While the authors do not condone the practice of ventilator splitting and say the findings must be interpreted and applied with caution, the experiments demonstrate the hope of simultaneously ventilating two test lungs of different compliances—using only standard hospital equipment—and modify the pressure, flow, and volume of air in each lung, in case of extreme emergencies.
It’s well know that the COVID-19 pandemic has led to a worldwide shortage of ventilators. The worst affected parts of the globe are already experiencing serious shortages of ventilators, which are needed desperately to treat the failing lungs of seriously ill COVID-19 patients. The study, published in the international journal Anaesthesia, is led by Alexander Clarke, MD, from the department of anesthesia at The Royal Women’s Hospital in Melbourne, and Shaun Gregory, PhD, from the department of mechanical and aerospace engineering at Monash University.
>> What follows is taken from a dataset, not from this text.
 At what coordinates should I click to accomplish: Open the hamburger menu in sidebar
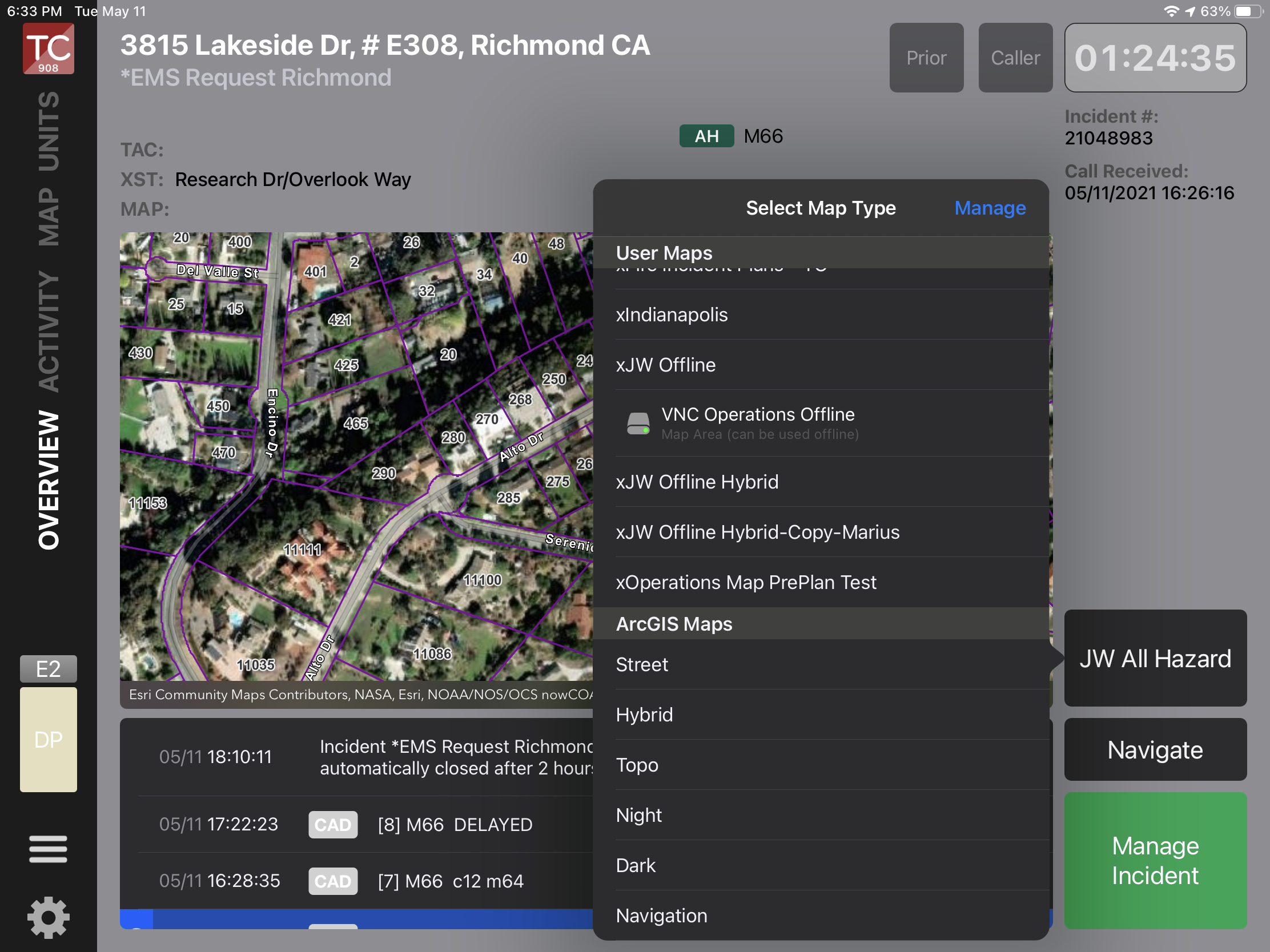click(48, 849)
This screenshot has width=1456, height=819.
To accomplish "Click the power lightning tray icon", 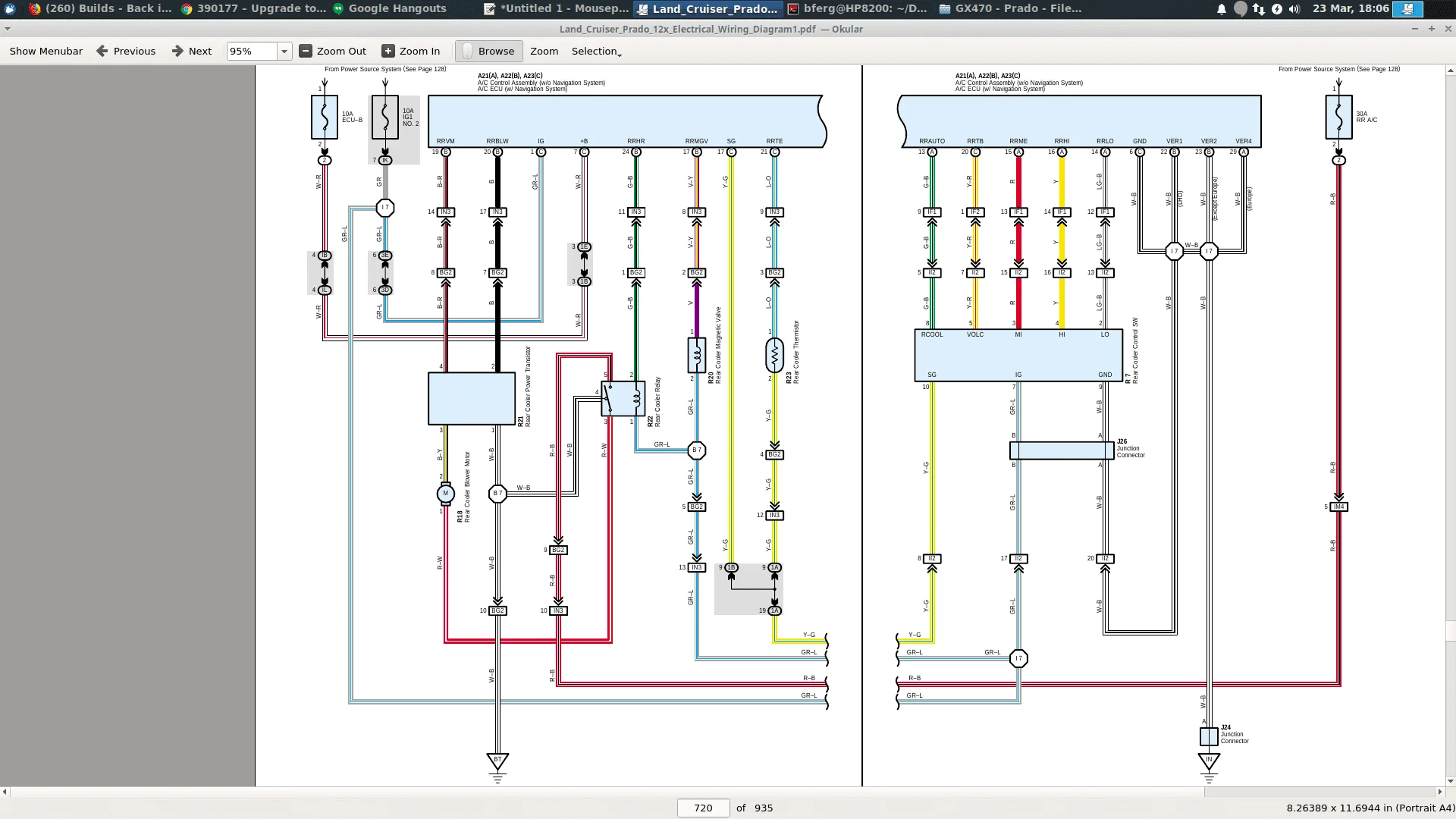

“Despite our advances in the practical application of ventilator splitting, the practice is unregulated and under-tested,” Clarke says. “But as the COVID-19 pandemic continues to grow, some countries, like the U.S., may consider ventilator splitting on compassionate grounds. The U.S. FDA has passed emergency use authorization for the splitting of ventilators.”
Still, he says, “While ventilator splitting has, at face value, validity in addressing ventilator shortages, we agree that on sober reflection, it is a solution that needs to be weighed up carefully as it may cause more harm than good.”
The basic principle of ventilator splitting is simple—two or more patients are connected to one ventilator and both are exposed to the same circuit dynamics. This presents many challenges, including ventilator and patient synchronicity— ventilation requirements are different for a 100kg male and a 50kg female; cross-infection from inter-patient gas exchange; oxygen concentration; and the lack of monitoring for individual tidal volume, flow and pressure. Moreover, irregularly pressurized air supply can kill patients.
To counter this, researchers connected a flow restrictor apparatus, which consisted of a Hoffman clamp and tracheal tube, to the inspiratory limb of the ventilator to the high compliance test lungs. The breathing circuit ran from the humidifier to a hospital-commodity Y-connector splitter. From the splitter, two identical limbs were created, simulating the ventilation of two pairs of patient lungs. The resistance was modified to achieve end-tidal volumes of 500ml ± 20mL.
The addition of the flow restrictor was critical to the way this setup works; without the restrictor, the researchers weren’t able to control air flow to each simulated patient, Gregory says.
While the research findings are exciting for crisis and trauma medicine, Gregory says they need to be applied with caution. “Our experiment has demonstrated that in order to deliver a safe tidal volume and airway pressure, a resistance mechanism is required on at least one inspiratory limb of the circuit. One way of achieving this is through the use of a tracheal tube and Hoffman clamp—common, practical items found in hospitals,” he adds.
“While the discovery is promising, the use of this method in the clinical context has not been validated and we don’t recommend its wider use without further trials,” Gregory says. “We are hopeful of one day being able to get great surety with this approach to ventilator splitting so we can help save lives in dire cases of emergency.”